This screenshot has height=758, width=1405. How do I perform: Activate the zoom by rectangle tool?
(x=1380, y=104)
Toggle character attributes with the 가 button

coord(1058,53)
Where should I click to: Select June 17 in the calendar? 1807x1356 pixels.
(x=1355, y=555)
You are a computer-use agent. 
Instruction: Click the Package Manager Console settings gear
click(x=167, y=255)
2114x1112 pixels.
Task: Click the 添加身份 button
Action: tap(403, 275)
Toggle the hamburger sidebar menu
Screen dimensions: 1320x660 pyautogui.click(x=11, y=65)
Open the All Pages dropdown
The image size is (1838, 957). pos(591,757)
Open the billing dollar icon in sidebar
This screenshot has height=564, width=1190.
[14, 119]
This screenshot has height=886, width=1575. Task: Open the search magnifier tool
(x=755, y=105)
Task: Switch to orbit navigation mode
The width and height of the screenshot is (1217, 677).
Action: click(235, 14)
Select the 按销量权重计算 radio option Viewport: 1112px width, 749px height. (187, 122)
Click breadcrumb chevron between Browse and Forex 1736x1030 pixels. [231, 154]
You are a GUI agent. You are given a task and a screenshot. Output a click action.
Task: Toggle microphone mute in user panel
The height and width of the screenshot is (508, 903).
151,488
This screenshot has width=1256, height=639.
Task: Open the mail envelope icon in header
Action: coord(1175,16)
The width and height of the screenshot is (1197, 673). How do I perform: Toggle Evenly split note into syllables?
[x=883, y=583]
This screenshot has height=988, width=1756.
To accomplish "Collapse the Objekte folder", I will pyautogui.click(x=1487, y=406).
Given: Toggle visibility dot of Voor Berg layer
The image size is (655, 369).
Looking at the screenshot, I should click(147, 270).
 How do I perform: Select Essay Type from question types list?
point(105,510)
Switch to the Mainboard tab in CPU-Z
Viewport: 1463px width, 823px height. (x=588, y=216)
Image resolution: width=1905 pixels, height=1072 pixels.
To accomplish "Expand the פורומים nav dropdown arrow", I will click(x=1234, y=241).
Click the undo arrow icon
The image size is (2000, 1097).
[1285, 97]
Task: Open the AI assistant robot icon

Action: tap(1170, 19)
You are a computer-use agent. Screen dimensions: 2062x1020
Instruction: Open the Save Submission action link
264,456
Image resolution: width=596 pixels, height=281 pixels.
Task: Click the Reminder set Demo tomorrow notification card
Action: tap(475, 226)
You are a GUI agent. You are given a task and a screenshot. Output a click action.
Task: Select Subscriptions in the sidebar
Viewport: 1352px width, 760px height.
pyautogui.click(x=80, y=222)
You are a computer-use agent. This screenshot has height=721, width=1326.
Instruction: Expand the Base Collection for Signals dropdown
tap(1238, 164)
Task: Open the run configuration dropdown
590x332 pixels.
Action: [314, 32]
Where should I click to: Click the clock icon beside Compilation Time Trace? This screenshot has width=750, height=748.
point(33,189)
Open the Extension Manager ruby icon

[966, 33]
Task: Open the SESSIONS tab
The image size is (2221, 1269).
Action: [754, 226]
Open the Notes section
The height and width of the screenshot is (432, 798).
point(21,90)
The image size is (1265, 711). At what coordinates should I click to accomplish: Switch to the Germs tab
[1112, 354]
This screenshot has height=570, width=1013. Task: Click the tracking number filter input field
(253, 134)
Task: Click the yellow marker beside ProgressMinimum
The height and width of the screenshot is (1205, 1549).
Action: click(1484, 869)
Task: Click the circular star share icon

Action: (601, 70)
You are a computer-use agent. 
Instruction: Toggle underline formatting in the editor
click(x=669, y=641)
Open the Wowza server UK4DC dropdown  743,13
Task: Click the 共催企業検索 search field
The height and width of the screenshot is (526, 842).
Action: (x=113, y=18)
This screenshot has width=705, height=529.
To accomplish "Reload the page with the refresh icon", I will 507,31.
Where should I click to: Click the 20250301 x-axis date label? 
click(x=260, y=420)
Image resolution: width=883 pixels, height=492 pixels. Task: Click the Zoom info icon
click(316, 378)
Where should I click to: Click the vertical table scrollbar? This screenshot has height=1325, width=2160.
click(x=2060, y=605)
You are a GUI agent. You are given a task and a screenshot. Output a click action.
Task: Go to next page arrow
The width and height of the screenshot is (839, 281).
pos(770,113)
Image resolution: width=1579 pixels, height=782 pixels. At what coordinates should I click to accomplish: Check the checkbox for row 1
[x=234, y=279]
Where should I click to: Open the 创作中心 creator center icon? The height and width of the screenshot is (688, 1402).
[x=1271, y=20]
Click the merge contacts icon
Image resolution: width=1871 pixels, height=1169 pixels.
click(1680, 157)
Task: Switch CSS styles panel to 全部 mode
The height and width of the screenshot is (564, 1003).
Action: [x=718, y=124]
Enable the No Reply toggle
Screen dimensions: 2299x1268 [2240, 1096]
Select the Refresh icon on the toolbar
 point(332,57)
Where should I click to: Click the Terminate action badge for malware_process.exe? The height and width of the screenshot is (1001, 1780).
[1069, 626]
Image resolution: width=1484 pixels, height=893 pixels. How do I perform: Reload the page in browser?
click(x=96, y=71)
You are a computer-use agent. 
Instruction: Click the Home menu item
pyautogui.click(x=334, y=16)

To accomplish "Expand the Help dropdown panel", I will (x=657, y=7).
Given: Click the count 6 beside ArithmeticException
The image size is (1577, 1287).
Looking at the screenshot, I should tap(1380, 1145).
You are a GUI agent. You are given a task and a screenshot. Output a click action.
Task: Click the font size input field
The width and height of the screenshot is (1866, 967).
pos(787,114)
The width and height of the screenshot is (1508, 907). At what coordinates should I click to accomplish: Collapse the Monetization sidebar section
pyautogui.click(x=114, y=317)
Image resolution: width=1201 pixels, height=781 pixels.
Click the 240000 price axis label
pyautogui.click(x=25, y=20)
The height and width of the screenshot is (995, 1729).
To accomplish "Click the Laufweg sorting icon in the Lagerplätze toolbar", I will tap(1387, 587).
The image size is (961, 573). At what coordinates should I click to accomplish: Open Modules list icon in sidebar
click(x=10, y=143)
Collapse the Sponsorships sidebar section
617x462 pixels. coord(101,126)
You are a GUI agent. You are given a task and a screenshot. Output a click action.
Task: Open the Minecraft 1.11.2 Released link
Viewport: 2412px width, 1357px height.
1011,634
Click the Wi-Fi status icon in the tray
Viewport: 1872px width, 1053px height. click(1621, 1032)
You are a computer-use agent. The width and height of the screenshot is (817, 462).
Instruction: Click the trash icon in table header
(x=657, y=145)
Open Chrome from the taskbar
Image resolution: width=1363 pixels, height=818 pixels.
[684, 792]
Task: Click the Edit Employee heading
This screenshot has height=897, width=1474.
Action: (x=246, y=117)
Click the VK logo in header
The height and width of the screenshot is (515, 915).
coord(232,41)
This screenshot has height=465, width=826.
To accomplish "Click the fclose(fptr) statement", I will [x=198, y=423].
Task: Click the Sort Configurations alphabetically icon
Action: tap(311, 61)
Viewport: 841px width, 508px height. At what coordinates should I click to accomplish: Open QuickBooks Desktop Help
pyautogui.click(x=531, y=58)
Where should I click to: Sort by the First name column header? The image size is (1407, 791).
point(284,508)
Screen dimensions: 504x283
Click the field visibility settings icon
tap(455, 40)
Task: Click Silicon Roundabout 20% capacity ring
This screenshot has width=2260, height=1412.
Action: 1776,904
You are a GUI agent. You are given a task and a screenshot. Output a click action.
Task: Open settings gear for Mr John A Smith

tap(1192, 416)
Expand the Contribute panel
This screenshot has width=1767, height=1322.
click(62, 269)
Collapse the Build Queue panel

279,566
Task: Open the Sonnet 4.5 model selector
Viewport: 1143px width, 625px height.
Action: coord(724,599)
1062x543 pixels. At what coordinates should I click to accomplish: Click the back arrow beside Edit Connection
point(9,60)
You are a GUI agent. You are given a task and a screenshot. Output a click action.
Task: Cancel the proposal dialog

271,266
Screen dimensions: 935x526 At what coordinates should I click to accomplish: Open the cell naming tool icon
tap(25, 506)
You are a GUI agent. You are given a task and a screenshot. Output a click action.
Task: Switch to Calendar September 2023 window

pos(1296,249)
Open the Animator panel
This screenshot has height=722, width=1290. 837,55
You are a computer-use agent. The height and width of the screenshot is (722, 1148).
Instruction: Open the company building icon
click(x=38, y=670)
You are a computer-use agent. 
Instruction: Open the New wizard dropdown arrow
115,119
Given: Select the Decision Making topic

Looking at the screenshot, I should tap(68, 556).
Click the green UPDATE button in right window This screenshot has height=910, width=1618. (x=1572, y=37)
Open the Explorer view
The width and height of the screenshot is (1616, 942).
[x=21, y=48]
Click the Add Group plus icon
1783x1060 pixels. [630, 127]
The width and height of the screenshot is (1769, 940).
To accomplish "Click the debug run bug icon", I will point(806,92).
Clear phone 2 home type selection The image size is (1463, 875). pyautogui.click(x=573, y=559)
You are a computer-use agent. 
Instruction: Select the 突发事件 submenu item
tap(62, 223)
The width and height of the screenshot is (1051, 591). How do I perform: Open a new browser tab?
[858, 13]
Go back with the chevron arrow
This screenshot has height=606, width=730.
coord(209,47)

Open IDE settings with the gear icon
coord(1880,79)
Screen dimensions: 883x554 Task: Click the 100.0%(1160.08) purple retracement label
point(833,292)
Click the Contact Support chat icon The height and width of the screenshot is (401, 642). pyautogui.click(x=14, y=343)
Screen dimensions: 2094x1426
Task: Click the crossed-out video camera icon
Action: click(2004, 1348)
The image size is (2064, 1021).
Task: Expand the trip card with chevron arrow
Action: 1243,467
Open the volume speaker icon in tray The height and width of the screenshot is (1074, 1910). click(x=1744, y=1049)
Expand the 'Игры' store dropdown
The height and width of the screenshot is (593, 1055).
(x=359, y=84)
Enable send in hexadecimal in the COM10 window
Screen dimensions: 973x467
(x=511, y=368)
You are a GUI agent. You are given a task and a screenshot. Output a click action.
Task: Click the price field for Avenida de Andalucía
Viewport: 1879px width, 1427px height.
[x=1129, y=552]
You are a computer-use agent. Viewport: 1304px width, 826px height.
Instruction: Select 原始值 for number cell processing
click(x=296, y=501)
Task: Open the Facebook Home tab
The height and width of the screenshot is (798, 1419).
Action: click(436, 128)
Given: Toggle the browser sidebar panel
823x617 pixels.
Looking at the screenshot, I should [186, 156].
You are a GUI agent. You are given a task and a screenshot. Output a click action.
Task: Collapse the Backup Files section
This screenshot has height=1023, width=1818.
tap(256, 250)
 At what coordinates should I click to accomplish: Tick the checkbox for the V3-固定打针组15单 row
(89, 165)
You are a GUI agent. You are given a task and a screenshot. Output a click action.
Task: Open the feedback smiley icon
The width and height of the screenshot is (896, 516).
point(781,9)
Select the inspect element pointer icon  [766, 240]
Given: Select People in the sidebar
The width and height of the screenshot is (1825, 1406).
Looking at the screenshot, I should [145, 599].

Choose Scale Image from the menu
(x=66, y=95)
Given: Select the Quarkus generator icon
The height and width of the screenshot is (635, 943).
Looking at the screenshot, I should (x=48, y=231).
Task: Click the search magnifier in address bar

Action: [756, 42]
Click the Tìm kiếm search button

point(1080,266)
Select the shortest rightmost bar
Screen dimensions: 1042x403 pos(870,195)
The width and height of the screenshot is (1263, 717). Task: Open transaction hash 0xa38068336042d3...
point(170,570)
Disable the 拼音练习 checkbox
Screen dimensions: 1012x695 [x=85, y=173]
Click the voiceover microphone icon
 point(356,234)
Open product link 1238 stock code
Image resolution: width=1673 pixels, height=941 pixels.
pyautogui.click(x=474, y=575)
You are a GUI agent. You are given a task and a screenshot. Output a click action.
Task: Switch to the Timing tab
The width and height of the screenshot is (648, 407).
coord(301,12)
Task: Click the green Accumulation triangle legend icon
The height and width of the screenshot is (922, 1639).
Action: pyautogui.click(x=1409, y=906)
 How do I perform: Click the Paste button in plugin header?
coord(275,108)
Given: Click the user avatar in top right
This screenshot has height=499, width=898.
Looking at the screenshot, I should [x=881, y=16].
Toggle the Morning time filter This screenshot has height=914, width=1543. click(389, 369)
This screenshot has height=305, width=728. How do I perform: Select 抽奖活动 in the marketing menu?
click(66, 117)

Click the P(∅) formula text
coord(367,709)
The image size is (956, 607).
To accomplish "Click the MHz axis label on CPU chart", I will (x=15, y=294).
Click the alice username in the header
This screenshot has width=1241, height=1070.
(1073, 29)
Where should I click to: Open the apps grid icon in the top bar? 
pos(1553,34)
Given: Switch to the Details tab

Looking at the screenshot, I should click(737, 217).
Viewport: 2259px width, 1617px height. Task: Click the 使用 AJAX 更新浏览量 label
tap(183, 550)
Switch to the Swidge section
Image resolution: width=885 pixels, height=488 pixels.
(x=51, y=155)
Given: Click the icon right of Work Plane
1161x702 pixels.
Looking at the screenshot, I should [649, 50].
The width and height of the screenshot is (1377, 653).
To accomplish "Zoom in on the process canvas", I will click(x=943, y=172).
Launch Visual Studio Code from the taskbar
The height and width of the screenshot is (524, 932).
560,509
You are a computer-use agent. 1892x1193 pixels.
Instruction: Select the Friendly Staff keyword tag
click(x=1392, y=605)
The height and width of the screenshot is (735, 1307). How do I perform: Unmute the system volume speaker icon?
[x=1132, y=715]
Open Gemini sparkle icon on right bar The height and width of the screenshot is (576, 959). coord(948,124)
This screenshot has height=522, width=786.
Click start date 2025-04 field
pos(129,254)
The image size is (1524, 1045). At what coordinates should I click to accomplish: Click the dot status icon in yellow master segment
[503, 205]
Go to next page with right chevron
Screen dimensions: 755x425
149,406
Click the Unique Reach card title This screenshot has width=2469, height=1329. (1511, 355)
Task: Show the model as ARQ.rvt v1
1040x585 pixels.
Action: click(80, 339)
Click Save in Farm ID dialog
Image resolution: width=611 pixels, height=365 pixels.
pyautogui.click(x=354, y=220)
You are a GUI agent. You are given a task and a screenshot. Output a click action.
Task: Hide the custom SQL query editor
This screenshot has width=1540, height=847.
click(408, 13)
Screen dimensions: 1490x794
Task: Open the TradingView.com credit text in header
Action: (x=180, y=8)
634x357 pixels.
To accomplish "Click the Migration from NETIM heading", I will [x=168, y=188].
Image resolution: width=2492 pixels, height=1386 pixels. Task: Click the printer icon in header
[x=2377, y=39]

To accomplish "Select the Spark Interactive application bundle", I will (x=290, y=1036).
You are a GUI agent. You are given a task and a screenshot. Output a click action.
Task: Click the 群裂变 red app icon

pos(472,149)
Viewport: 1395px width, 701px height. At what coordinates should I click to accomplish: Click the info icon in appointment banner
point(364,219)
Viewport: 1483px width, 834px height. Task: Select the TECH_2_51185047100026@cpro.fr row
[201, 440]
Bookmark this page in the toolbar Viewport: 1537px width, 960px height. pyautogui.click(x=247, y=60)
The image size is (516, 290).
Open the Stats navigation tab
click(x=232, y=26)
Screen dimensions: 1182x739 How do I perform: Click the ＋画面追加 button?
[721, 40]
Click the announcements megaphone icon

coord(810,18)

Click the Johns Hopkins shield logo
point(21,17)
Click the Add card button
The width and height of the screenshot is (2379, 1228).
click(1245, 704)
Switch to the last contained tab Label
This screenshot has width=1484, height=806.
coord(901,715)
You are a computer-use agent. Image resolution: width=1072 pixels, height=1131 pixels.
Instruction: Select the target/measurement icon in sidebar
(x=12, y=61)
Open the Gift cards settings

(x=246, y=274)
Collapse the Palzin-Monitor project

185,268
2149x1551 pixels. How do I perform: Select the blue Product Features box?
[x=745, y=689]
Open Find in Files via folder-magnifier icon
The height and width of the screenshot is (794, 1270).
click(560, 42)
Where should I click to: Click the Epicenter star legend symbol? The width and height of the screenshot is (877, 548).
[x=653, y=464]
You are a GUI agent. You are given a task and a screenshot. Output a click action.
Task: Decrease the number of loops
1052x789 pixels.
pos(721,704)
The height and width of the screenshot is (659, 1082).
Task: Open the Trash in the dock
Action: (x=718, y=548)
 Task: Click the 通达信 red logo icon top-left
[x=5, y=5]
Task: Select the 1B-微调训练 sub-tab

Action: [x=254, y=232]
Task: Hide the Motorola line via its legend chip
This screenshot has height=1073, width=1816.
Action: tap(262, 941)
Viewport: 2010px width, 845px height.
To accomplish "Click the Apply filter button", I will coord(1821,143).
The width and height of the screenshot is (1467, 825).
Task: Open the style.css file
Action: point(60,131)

══════════════════════════════

*What is being asked*:
The lines to extract from the data above begin with the line containing "You are a computer-use agent. This" and end with the line containing "Open the Wowza". Extract them exactly, including both.

*Exercise answer*:
You are a computer-use agent. This screenshot has height=721, width=1326.
Instruction: Expand the Base Collection for Signals dropdown
tap(1238, 164)
Task: Open the run configuration dropdown
590x332 pixels.
Action: [314, 32]
Where should I click to: Click the clock icon beside Compilation Time Trace? This screenshot has width=750, height=748.
point(33,189)
Open the Extension Manager ruby icon

[966, 33]
Task: Open the SESSIONS tab
The image size is (2221, 1269).
Action: [754, 226]
Open the Notes section
The height and width of the screenshot is (432, 798).
point(21,90)
The image size is (1265, 711). At what coordinates should I click to accomplish: Switch to the Germs tab
[1112, 354]
This screenshot has height=570, width=1013. Task: Click the tracking number filter input field
(253, 134)
Task: Click the yellow marker beside ProgressMinimum
The height and width of the screenshot is (1205, 1549).
Action: click(1484, 869)
Task: Click the circular star share icon

Action: (601, 70)
You are a computer-use agent. 
Instruction: Toggle underline formatting in the editor
click(x=669, y=641)
Open the Wowza server UK4DC dropdown  743,13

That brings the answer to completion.